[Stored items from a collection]
——

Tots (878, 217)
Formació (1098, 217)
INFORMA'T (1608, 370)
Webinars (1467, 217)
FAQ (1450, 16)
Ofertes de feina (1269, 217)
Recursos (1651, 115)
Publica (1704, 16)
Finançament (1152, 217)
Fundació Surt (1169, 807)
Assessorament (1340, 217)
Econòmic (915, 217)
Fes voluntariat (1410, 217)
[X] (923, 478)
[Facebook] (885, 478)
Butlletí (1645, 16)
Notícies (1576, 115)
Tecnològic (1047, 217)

——

### Task description
Look above for the line that holds "Finançament (1152, 217)", then copy it and each line after it exactly, through the last line of the data.

### Task response
Finançament (1152, 217)
Fundació Surt (1169, 807)
Assessorament (1340, 217)
Econòmic (915, 217)
Fes voluntariat (1410, 217)
[X] (923, 478)
[Facebook] (885, 478)
Butlletí (1645, 16)
Notícies (1576, 115)
Tecnològic (1047, 217)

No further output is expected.